Histamin akan merangsang reseptor H1 pada ujung saraf vidianus
sehingga menimbulkan rasa gatal pada hidung dan bersin. Histamin juga
akan meyebabkan kelenjar mukosa dan sel goblet mengalami hipersekresi
dan permeabilitas kapiler meningkat sehingga terjadi rinore. Gejala lain
adalah hdung tersumbat akibat vasodilatasi sinusoid. Histamin juga
merangsang mukosa hidung sehingga terjadi pengeluaran ICAM-1.
Pada reaksi alergi fase cepat sel mastosit juga akan melepaska
molekul kemotaktik yang menyebabkan akumulasi sel eosinofil dan neutrofil
pada jaringan target. Proses ini akan terus berlanjut dan mencapai puncak 6-
8 jam setelah terpapar, ini disebut reaksi alergi fase lambat. Pada fase ini
terjadi penambahn jenis dan jumlah sel inflamasi di mukosa hidung serta
peningkatan sitokin pada sekret hidung. Timbulnya gejala hiperresponsif
hidung adalah akibat peranan eosinofil dengan mediator onflamasi dari
granulnya seperti ECP, EDP, MBP, dan EPO. Pada fase ini selain alergen,
iritasi oleh faktor non spesifik (asap rokok, bau yang merangsang, perubahan
cuaca, dan kelembapan udara) dapat memperberat gejala.
Manifestasi klinik suatu alergi tergantung 2 faktor, yaitu organ sasaran
(lokasi dan jenis) dan alergen penyebab (sifat, konsentrasi, dan cara masuk).

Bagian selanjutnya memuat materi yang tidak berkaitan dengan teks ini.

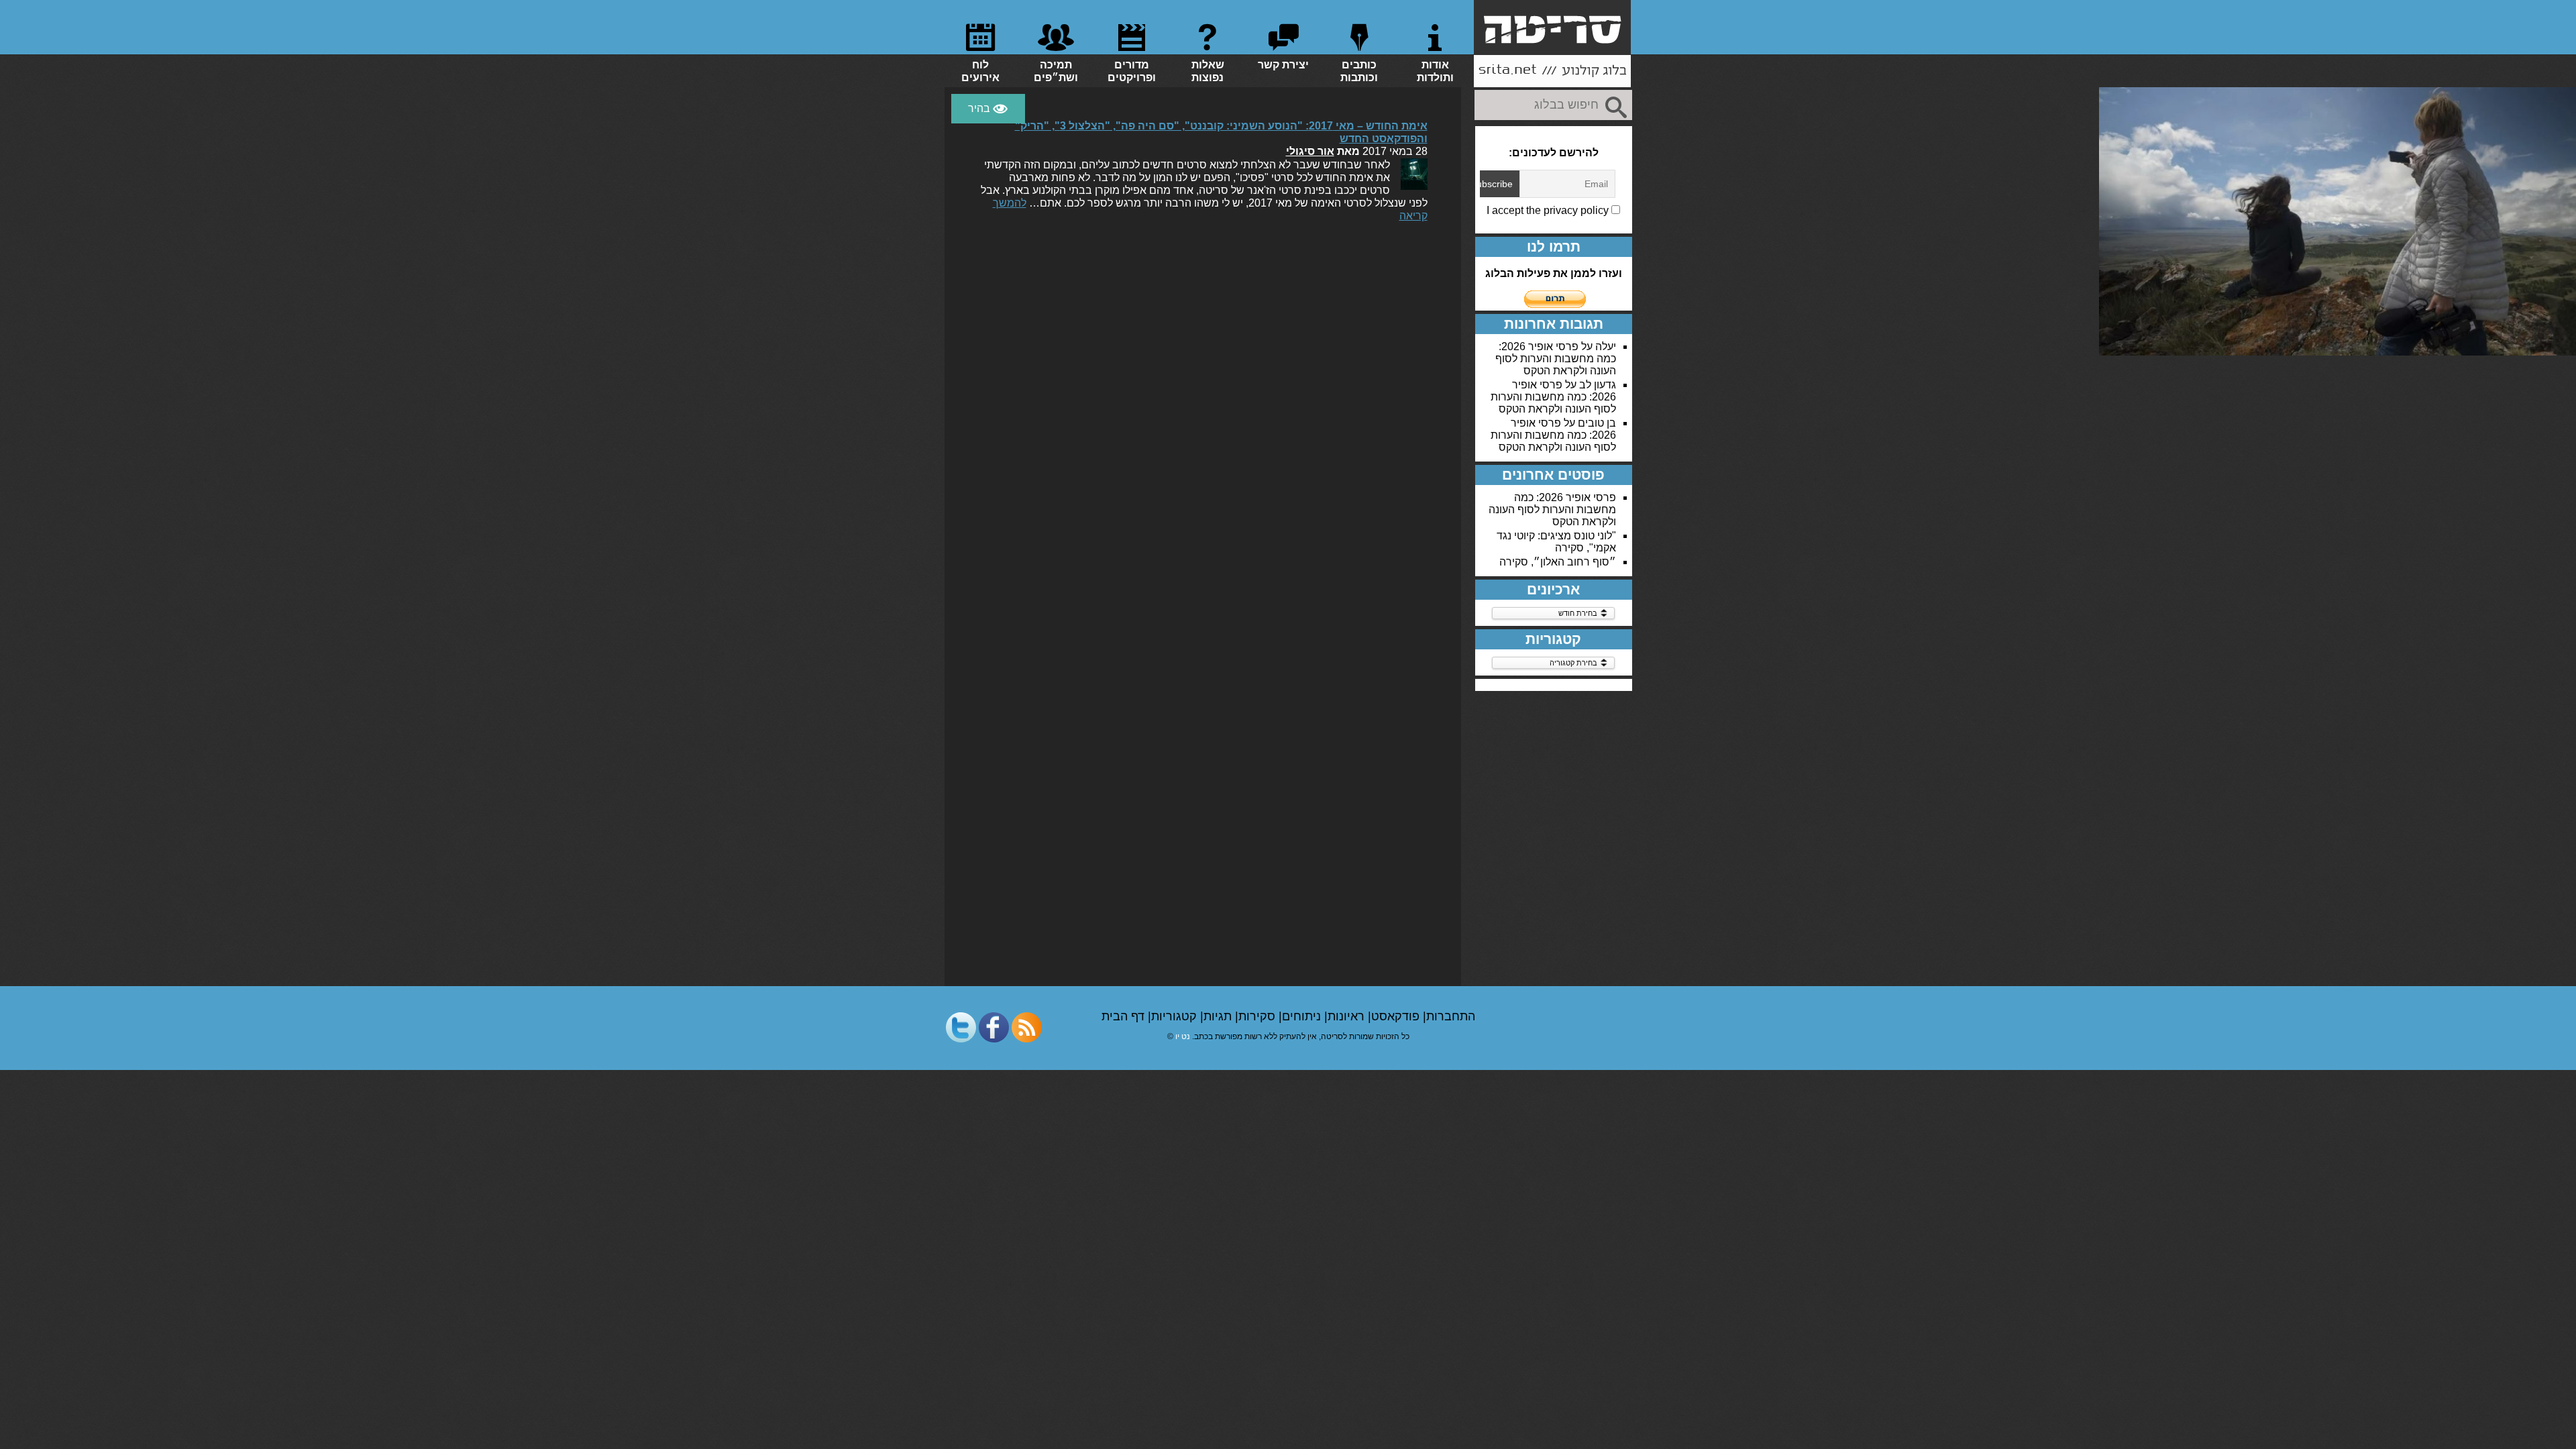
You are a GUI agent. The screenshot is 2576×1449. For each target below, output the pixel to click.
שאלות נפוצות (1207, 71)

Berdasarkan cara masuknya alergen dibagi atas :
- Alergen inhalan, yang masuk bersama udara pernafasan, misalnya
debu rumah, tungau, serpihan epitel, bulu binatang, serta jamur
- Alergen ingestan, yang masuk ke saluran cerna, berupa makanan
(susu, telur, udang, coklat, dll)
- Alergen injektan, yang masuk melalui suntikan atau tusukan, misalnya
penisilin, dan sengatan lebah.
- Alergen kontaktan, yang masuk melalui kontak kulit atau jaringan
mukosa, misalnya bahan kosmetik, perhiasan.
Satu macam alergen dapat merangsang lebih dari satu organ sasaran,
sehingga menimbulkan gejala campuran, misalnya debu rumah yang
memberi gejala asma bronkial dan rinitis alergi.
Dengan masuknya antigen asing ke dalam tubuh terjadi reaksi yang
secara garis besar terdiri dari :
- Respon primer, terjadi proses eliminasi dan fagositosis antigen. Reaksi ini
bersifat non spesifik dan dapat berakhir sampai disini. Bila antigen tidak
berhasil dihilangkan seluruhya, maka reaksi berlanjut menjadi respon
sekunder.
- Respon sekunder, reaksi yang terjadi bersifat spesifik, yang mempunyai 3
kemungkinan ialah sistem imunitas seluler, humoral, atau keduanya
dibangkitkan. Bila antigen berhasil dieliminasi pada tahap ini reaksi
selesai, bila tidak berlanjut ke respon tersier.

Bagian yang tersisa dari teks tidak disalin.